Scott Calls For Teacher Pay Raises
Full-time Florida public school teachers could see their incomes rise later this year if Governor Rick Scott gets his way. The Governor is proposing a $2,500 dollar pay raise, but it has to make it through the legislature first.
Governor Scott’s across-the-board teacher pay raise would cost the state about $480 million. Scott, who strongly supported a bill passed two years ago tying teacher pay raises to student performance, says he still believes in merit pay, but also thinks the right thing to do now is give teachers a salary boost:
“Right now I’m focused on the fact that teachers have done a great job. Look at the quality of our education system, look at how hard they’re working, look at the test scores, they’re doing a great job,” Scott told reporters Wednesday.
Senate President Don Gaetz was asked about Scott’s education positions Wednesday, and whether the Governor’s embrace of issues like teacher pay are a political move. Gaetz says he supports Scott’s position on teacher pay raises.
“Governor Scott has a daughter who is a teacher. And her teaching background is in students who are hard to deal with, those who have disabilities. I think he comes at he’s feelings on education honestly. I think the governor wants to do the right thing,” he said.
During the Governor’s first year in office, he oversaw the passage of the teacher merit pay law and a new evaluation system which judged teachers according to how well their students performed in meeting state expectations. Scott also championed a law abolishing tenure for new teachers in addition to a billion dollar cut in education. But last year, Scott urged lawmakers to put the money back. And he’s been reaching out to teachers and their unions to get feedback on the state’s botched rollout of new evaluations and ways to help schools improve.
“We’re starting from behind so this is a good step. It is in the right direction. I applaud the Governor for recognizing that we have to invest in schools and the people who work in them in order to create the workforce this state needs for the future,” said Andy Ford, President of the Florida Education Association.

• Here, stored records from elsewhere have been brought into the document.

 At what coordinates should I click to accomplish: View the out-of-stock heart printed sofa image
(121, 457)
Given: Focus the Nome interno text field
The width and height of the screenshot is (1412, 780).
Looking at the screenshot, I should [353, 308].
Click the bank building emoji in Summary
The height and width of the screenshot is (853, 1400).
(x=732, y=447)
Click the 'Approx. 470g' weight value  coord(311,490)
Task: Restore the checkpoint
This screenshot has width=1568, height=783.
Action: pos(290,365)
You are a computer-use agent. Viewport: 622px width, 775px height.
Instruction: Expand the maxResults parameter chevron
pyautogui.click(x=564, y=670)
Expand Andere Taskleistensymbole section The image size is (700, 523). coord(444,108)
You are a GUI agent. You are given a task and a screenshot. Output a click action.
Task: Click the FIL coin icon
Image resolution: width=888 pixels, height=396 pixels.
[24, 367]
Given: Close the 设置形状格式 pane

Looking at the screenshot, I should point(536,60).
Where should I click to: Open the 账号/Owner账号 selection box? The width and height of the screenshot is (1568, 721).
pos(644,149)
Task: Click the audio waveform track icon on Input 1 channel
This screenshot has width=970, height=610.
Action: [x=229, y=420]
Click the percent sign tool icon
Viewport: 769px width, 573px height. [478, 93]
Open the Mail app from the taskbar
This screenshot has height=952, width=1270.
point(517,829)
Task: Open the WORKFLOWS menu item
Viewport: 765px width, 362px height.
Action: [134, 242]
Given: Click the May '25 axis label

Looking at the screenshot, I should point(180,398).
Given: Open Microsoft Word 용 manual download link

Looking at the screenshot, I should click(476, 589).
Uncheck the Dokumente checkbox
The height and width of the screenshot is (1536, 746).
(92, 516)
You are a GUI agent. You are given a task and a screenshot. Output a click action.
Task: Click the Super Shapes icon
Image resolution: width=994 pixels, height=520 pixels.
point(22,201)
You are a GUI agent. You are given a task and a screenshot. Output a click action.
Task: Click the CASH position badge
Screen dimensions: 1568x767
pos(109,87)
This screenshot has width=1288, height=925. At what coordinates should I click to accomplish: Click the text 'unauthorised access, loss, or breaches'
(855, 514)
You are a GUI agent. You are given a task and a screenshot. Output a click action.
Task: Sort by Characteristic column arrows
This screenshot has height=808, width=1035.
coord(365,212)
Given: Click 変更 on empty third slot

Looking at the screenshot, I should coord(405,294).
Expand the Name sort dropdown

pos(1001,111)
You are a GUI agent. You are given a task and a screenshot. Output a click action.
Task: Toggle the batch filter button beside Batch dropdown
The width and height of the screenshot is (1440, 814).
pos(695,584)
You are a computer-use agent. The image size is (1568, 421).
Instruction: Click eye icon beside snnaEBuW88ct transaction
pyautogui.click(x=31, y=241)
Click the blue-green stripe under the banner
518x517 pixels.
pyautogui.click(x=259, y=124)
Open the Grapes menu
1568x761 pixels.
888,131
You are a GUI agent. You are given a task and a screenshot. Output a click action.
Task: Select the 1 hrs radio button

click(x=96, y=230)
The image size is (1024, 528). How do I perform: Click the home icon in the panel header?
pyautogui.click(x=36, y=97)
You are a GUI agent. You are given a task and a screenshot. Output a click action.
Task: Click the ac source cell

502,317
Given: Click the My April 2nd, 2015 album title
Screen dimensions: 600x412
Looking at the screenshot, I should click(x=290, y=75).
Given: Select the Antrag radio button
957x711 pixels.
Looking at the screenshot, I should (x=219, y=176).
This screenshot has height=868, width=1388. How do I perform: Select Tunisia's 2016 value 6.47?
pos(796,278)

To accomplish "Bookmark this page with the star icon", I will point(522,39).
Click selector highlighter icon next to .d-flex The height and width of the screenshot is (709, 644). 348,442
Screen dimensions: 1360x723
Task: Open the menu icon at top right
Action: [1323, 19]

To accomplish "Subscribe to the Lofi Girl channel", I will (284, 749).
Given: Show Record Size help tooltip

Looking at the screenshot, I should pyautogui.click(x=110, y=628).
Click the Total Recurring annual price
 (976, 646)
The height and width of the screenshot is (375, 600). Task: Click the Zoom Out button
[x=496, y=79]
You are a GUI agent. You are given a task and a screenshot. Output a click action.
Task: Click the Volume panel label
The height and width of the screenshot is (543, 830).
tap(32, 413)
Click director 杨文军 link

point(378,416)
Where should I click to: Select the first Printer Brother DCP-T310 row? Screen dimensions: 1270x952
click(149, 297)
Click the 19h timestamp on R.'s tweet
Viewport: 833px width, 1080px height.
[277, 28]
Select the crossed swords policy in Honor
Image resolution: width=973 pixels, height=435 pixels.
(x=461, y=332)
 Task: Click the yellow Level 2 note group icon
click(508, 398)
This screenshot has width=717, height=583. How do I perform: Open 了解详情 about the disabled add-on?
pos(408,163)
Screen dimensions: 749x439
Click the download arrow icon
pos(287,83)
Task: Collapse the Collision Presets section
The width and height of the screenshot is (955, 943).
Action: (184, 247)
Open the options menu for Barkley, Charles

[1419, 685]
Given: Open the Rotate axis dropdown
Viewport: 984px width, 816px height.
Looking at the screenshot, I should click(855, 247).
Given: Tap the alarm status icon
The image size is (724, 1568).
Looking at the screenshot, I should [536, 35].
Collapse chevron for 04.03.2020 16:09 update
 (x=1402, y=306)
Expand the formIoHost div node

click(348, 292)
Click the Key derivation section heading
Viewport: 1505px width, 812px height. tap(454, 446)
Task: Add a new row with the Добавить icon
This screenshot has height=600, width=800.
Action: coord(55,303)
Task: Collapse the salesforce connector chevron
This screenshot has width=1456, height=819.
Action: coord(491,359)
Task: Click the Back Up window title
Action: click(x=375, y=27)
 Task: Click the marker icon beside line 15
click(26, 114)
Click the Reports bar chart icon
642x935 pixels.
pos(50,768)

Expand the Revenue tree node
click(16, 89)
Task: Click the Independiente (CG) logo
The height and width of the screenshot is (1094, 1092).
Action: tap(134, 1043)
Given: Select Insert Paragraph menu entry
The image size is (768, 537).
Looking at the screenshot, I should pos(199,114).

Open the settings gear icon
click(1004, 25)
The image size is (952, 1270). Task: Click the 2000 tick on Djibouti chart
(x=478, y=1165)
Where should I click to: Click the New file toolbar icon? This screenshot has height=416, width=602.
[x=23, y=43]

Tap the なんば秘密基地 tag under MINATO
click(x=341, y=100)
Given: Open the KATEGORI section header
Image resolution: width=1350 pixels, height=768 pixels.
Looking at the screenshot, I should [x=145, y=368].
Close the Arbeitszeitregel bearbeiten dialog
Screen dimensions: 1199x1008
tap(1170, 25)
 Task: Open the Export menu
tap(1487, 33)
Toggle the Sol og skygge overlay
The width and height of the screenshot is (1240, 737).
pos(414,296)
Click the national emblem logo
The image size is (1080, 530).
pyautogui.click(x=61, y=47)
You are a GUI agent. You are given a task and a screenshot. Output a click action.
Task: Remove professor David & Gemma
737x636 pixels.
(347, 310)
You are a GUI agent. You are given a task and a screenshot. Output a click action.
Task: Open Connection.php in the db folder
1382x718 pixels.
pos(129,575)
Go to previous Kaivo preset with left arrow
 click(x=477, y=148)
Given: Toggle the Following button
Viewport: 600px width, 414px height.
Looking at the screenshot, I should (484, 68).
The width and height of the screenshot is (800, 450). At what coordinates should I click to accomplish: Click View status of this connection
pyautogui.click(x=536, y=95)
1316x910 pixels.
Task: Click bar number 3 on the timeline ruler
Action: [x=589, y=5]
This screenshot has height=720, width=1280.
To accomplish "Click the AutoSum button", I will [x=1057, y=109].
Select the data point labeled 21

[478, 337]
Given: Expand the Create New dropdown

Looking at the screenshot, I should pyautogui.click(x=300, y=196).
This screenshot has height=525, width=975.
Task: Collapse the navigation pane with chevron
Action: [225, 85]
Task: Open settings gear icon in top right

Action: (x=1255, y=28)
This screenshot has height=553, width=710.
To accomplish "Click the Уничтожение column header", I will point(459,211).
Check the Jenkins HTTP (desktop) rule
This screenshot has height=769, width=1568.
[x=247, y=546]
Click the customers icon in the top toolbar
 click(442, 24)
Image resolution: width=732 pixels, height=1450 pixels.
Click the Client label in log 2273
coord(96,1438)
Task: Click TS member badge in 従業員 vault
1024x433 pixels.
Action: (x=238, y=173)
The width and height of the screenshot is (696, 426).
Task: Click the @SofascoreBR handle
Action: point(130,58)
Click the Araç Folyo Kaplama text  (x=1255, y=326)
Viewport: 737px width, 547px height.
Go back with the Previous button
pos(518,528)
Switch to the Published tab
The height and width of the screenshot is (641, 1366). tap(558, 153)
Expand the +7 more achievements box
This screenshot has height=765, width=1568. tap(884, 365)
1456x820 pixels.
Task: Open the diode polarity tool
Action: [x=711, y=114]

Ford says it’s been years since many Florida teachers saw any kind of salary increase and most have seen their paychecks decrease, courtesy of new requirements for pension contributions along with the expiration of federal payroll tax breaks. But Scott’s proposed teacher raises could also face some challenges in the House. Speaker Will Weatherford told the Miami Herald he’s more supportive of a pay raise tied to teacher performance, except, the state never funded the “merit pay” part of the law.